La postura sway-back rappresenta una postura errata che si differenzia da quella buona per i seguenti aspetti:

  • Spostamento anteriore del bacino.
  • Cifosi toracica estesa alla parte superiore della colonna lombare (si osserva una cifosi toracica più lunga).
  • Lordosi lombare apparentemente più corta.
  • Inclinazione pelvica anteriore normale o leggermente ridotta.

Nella postura sway-back, il bacino si trova davanti alla linea della testa, mentre la parte superiore del tronco è solitamente spostata posteriormente rispetto a questo asse.

La linea della testa e la linea di base di solito si sovrappongono, suggerendo la posizione normale della testa.

Tuttavia, la testa è in protrazione a causa della posizione del torace che è inclinato rispetto alla base e alla linea della testa stessa. Essa passa posteriormente ai corpi vertebrali lombari (con conseguente sovraccarico in estensione) e posteriormente all’asse delle articolazioni dell’anca (con conseguente sovraccarico).

Stato funzionale dei muscoli nella postura sway-back

In questa posizione risultano allungati gli erettori spinali nella parte toracica superiore e nella parte lombare superiore, i muscoli che stabilizzano le scapole (serrato anteriore, parte inferiore e media dei muscoli trapezio e romboide), i muscoli addominali (nella loro porzione inferiore) e i flessori dell’anca a un’articolazione (iliaco, psoas) e a due articolazioni (retto femorale, tensore della fascia lata).
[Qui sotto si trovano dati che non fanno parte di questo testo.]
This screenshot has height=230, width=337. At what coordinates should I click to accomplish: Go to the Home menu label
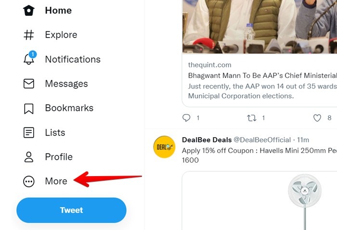[58, 11]
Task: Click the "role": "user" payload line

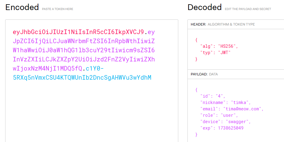Action: tap(219, 115)
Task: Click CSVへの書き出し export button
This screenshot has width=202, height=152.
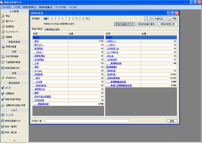Action: [155, 19]
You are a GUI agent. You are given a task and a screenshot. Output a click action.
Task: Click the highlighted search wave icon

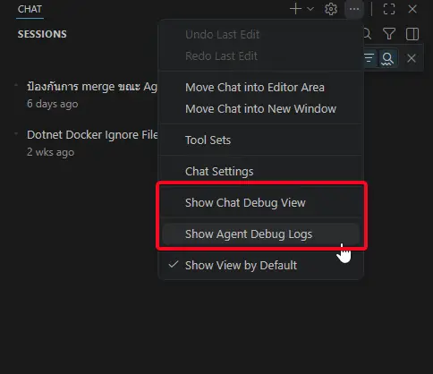point(387,58)
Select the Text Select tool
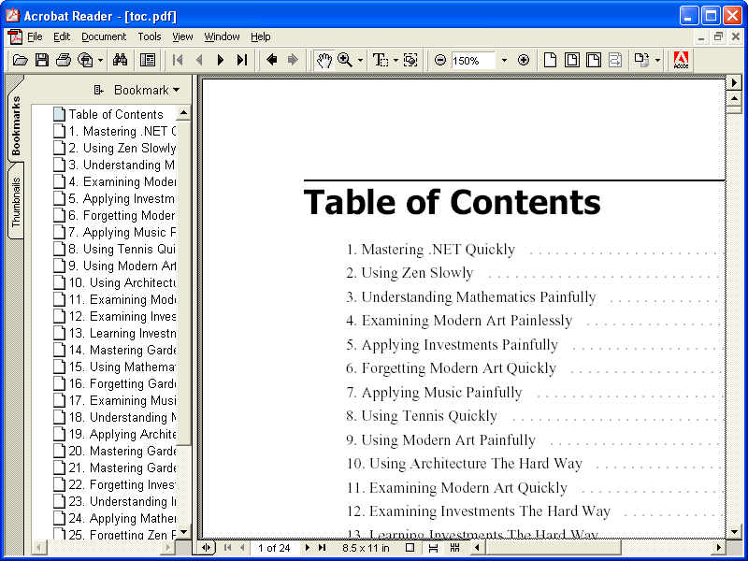The width and height of the screenshot is (748, 561). [x=380, y=59]

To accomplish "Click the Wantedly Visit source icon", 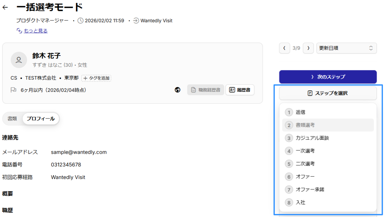I will coord(136,21).
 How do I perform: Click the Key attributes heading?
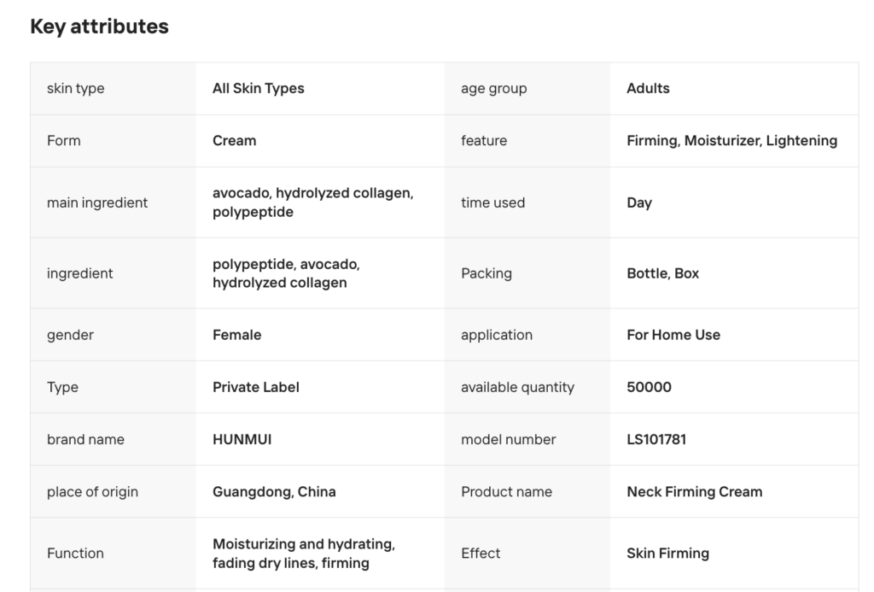pos(99,26)
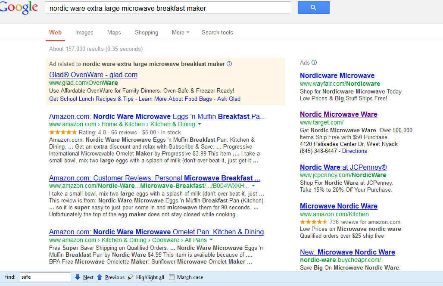This screenshot has width=443, height=286.
Task: Open the More menu dropdown
Action: coord(180,32)
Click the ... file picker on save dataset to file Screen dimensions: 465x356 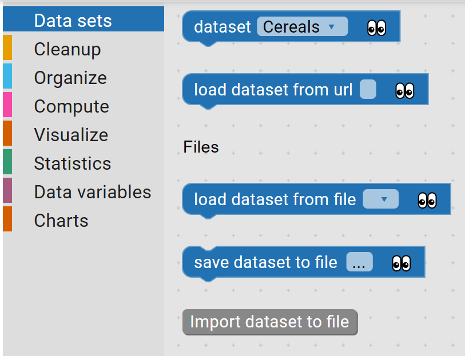[x=360, y=262]
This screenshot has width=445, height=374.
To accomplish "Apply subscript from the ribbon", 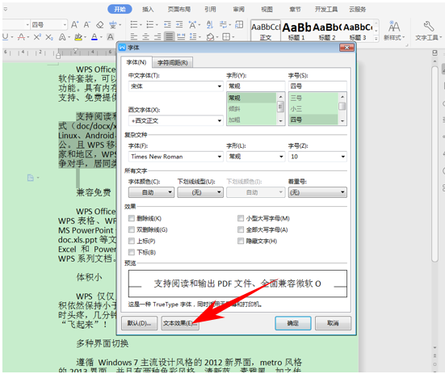I will point(49,37).
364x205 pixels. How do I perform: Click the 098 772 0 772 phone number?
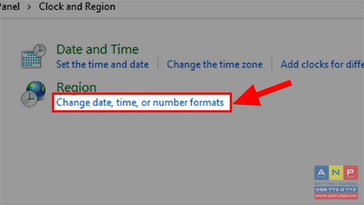[336, 190]
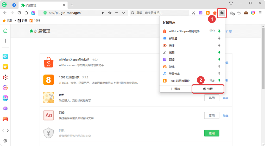This screenshot has height=146, width=265.
Task: Unpin AliPrice Shopee购物助手 from toolbar
Action: (x=219, y=31)
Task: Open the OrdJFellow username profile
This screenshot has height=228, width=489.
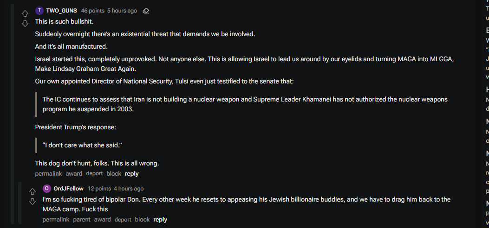Action: point(69,189)
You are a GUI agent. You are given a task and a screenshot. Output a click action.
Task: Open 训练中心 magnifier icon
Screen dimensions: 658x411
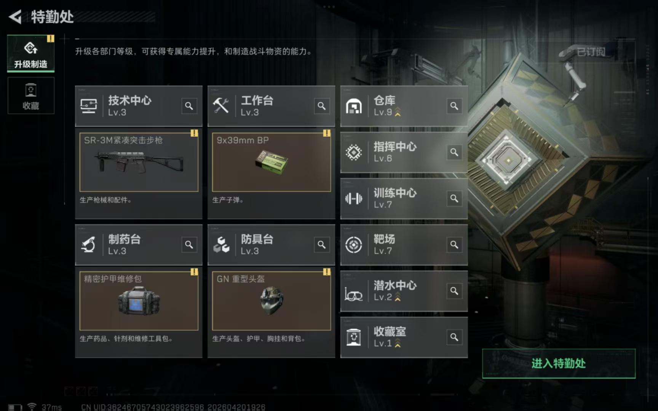tap(454, 198)
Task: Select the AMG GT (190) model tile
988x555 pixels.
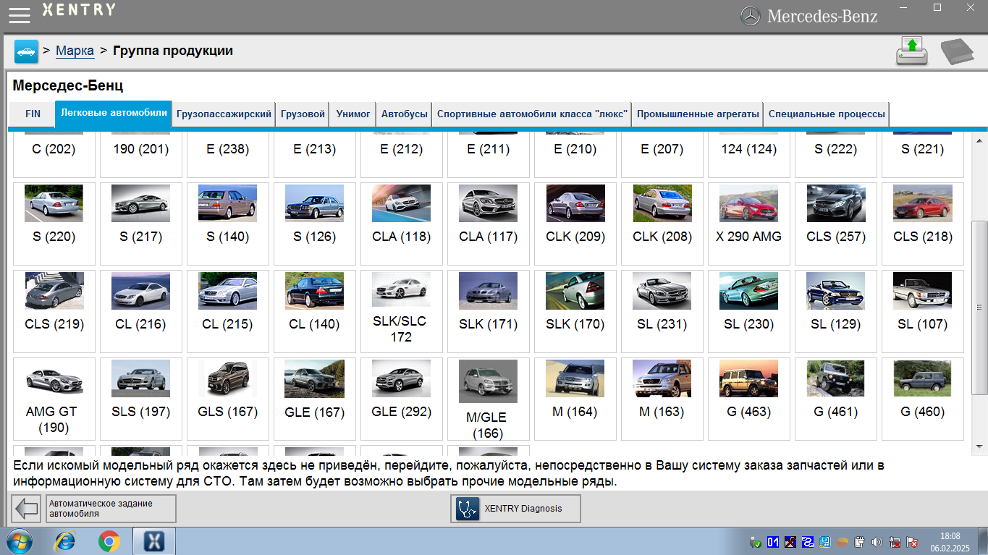Action: (x=54, y=398)
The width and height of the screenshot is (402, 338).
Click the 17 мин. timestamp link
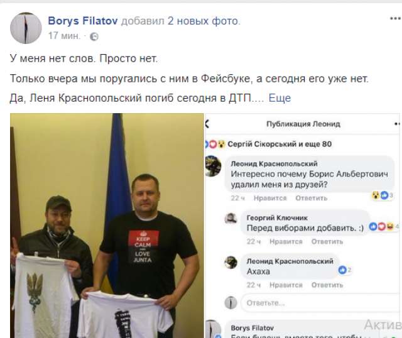point(64,36)

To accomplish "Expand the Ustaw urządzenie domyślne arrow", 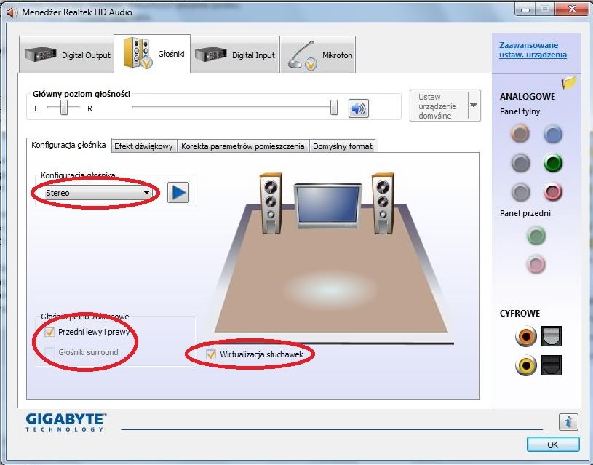I will click(474, 106).
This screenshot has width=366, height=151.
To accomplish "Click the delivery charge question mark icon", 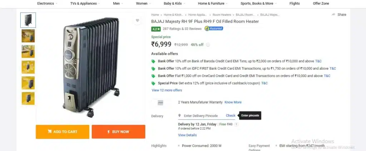I will 236,125.
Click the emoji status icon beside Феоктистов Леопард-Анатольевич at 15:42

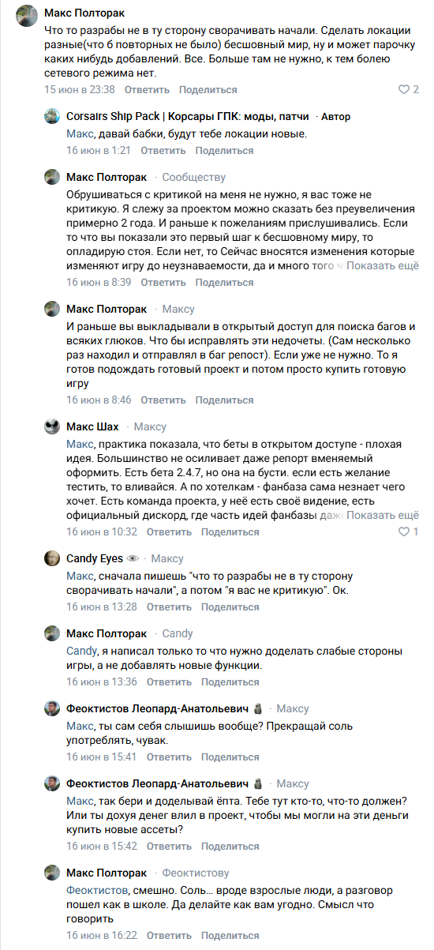click(258, 783)
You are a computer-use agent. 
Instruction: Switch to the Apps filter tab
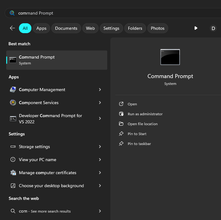pos(41,28)
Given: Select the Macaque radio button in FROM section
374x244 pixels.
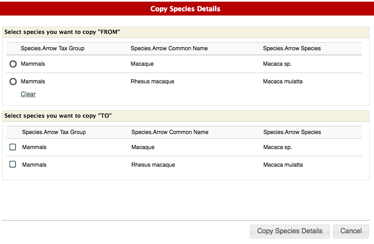Looking at the screenshot, I should pos(13,64).
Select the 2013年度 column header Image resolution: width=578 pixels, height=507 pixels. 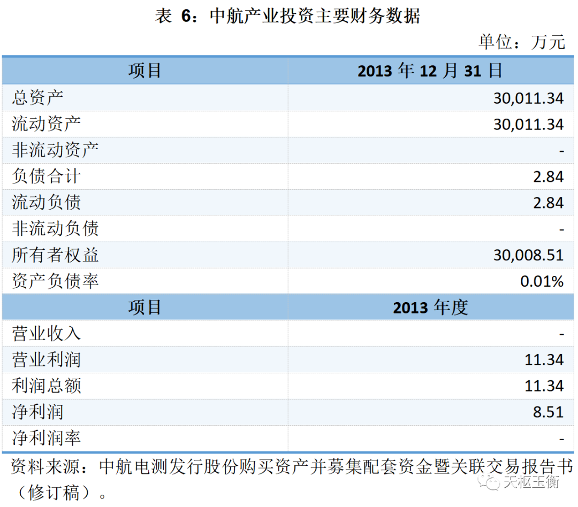tap(430, 308)
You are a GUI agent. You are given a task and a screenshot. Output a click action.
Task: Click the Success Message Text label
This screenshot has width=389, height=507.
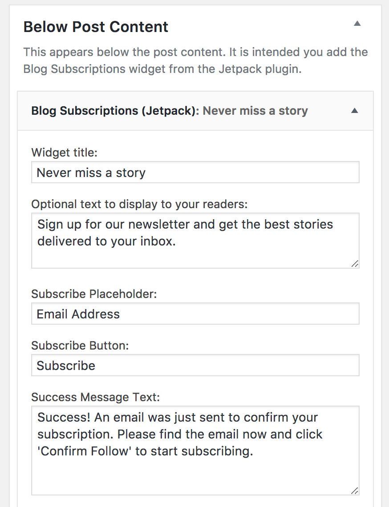(96, 397)
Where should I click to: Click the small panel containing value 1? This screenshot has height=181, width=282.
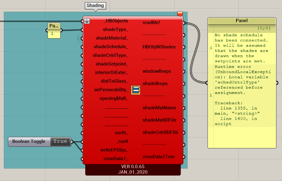[x=54, y=33]
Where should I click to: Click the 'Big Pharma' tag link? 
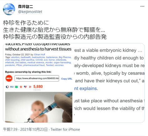[65, 57]
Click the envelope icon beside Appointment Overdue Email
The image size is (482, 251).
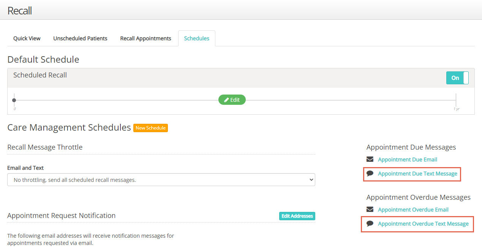[x=370, y=210]
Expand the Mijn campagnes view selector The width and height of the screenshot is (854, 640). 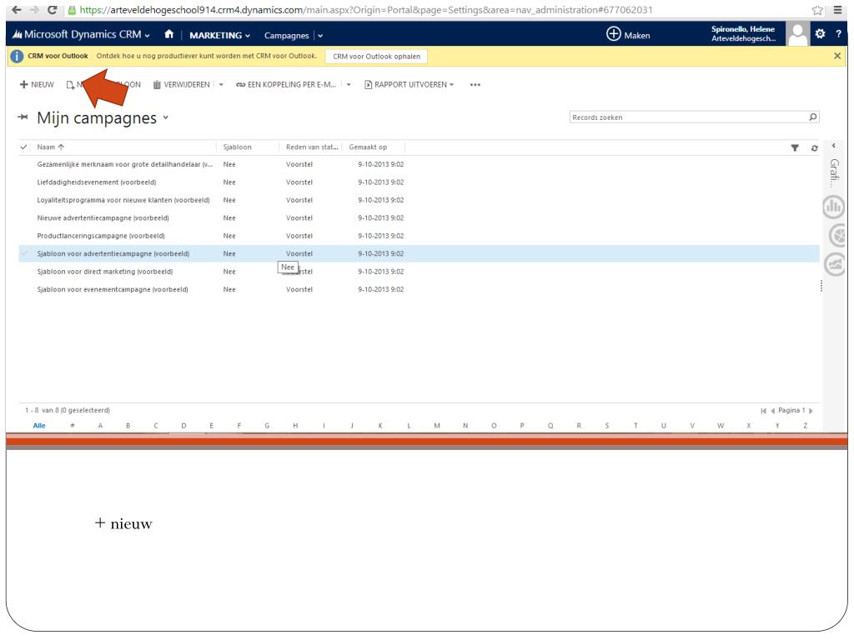pos(166,119)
I muscoli accorciati sono il suboccipitale, lo sternocleidomastoideo, gli scaleni, i muscoli grande e piccolo pettorale, l’erettore spinale lombare (parte inferiore), le fibre superiori dei muscoli addominali, il grande gluteo e i tendini del ginocchio. Questi muscoli mostrano iperattività eccezion fatta per la parte inferiore degli erettori lombari, la parte posteriore del muscolo obliquo interno dell’addome e il grande gluteo.